Look below for the line that has "Task: Click the Backup Wizard icon"; output exactly from it through the line that has "Select the lasso selection tool", and leave the pictures out.

(Study material)

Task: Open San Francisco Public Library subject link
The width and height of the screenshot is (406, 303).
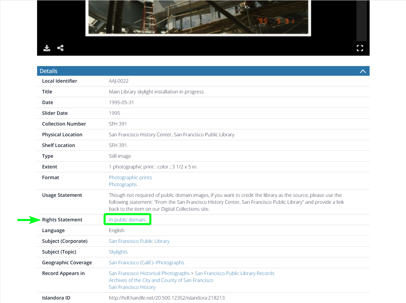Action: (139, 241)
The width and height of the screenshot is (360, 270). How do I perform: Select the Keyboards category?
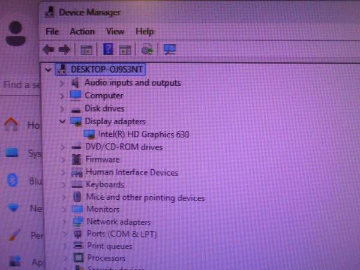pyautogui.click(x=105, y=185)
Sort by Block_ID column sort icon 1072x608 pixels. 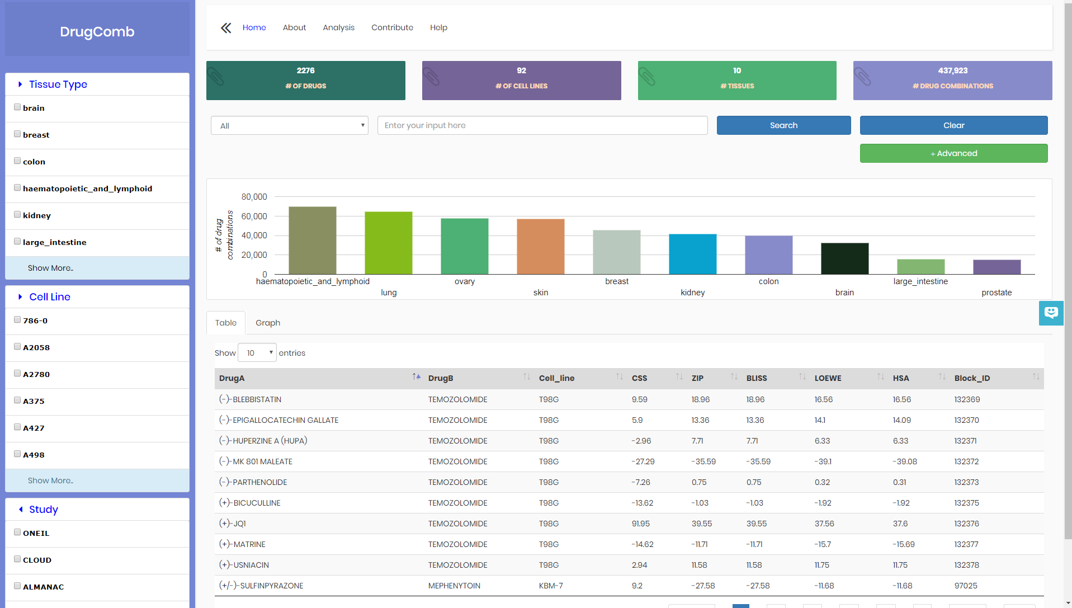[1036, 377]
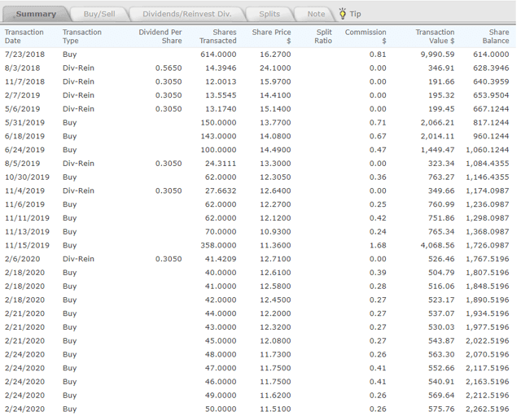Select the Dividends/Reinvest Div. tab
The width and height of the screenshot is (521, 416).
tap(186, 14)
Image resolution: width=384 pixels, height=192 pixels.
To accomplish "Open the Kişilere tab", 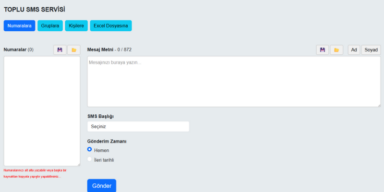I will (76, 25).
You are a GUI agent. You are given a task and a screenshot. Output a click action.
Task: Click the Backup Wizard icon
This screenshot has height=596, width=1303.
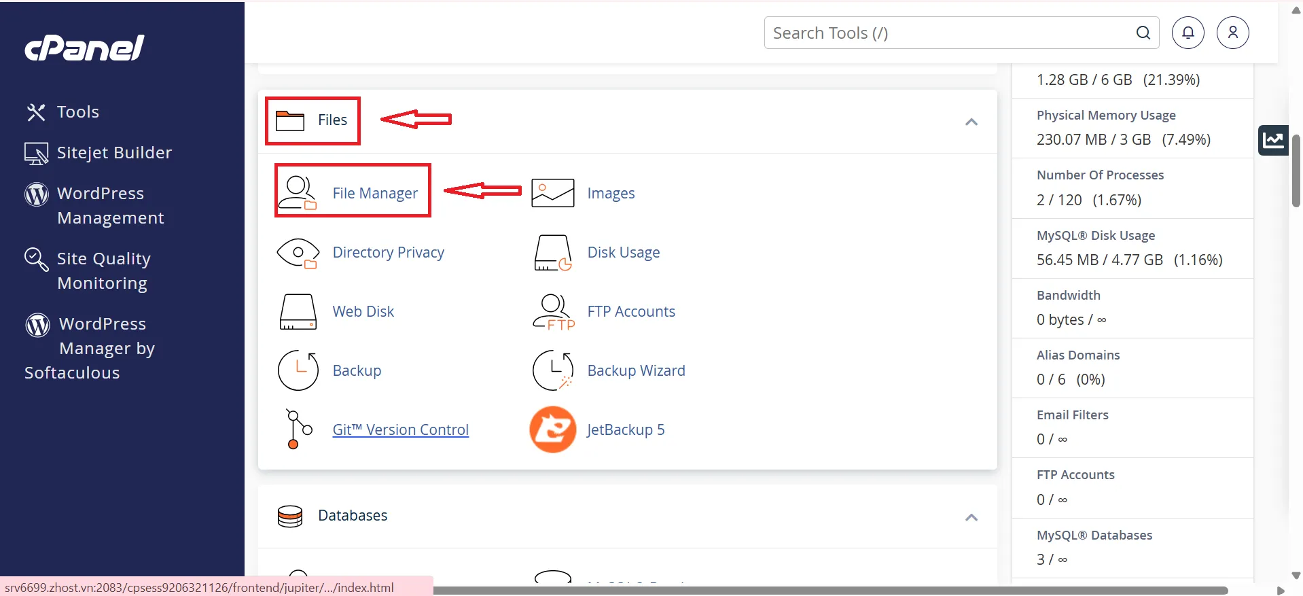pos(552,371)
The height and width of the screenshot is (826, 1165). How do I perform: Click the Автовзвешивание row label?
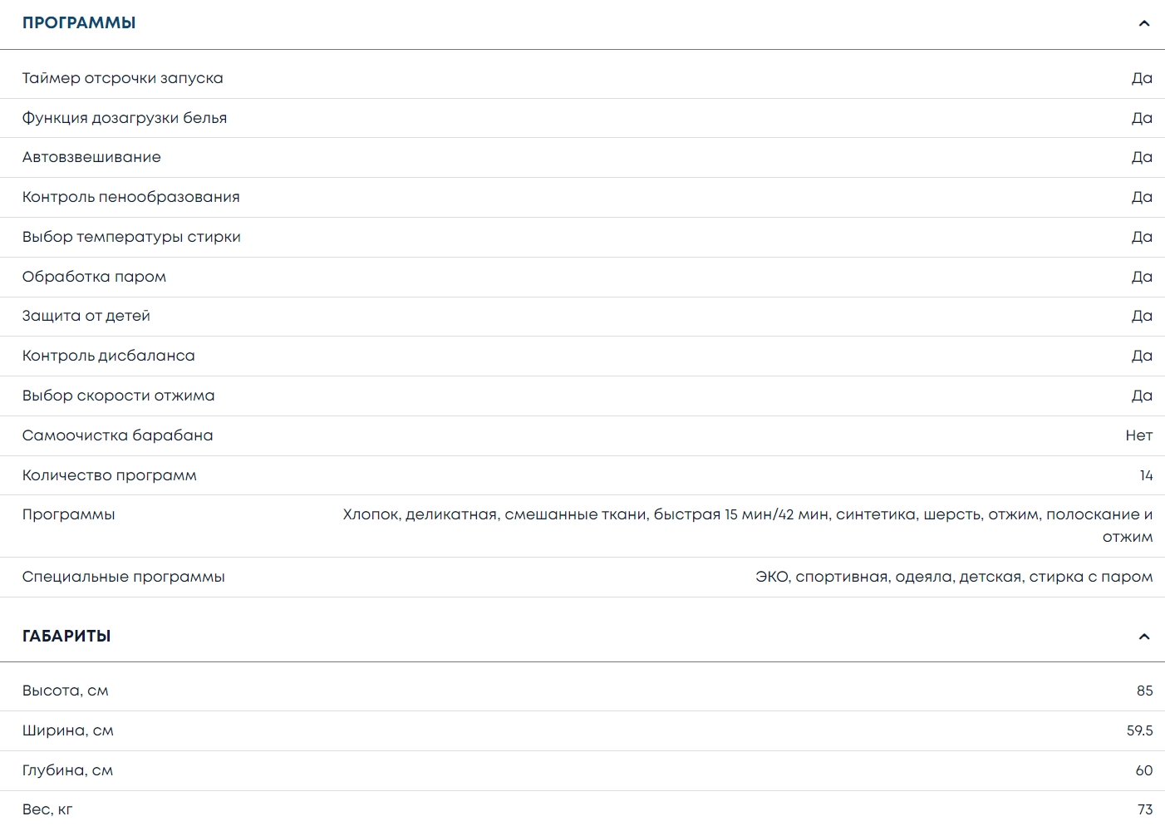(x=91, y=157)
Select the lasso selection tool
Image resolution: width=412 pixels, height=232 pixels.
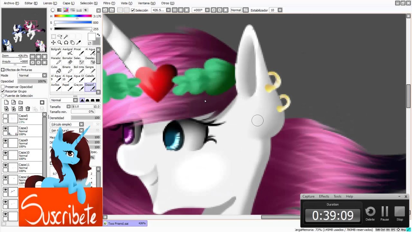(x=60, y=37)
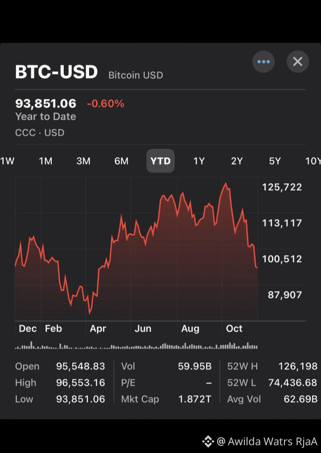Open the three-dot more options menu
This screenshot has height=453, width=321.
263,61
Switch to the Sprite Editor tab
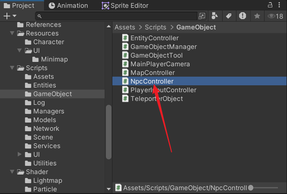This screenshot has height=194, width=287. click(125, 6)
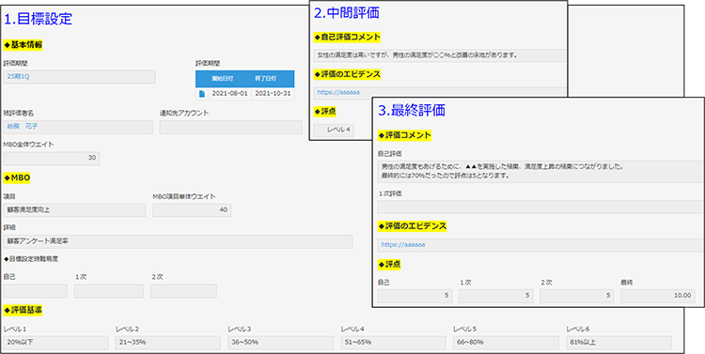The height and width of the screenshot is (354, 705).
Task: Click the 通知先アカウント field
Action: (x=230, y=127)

(End Study material)

Reply
Task: Click the Backup Wizard icon
This screenshot has height=596, width=1303.
pos(552,371)
The height and width of the screenshot is (826, 1165). How do I perform: Click the Автовзвешивание row label?
(x=91, y=157)
Select the lasso selection tool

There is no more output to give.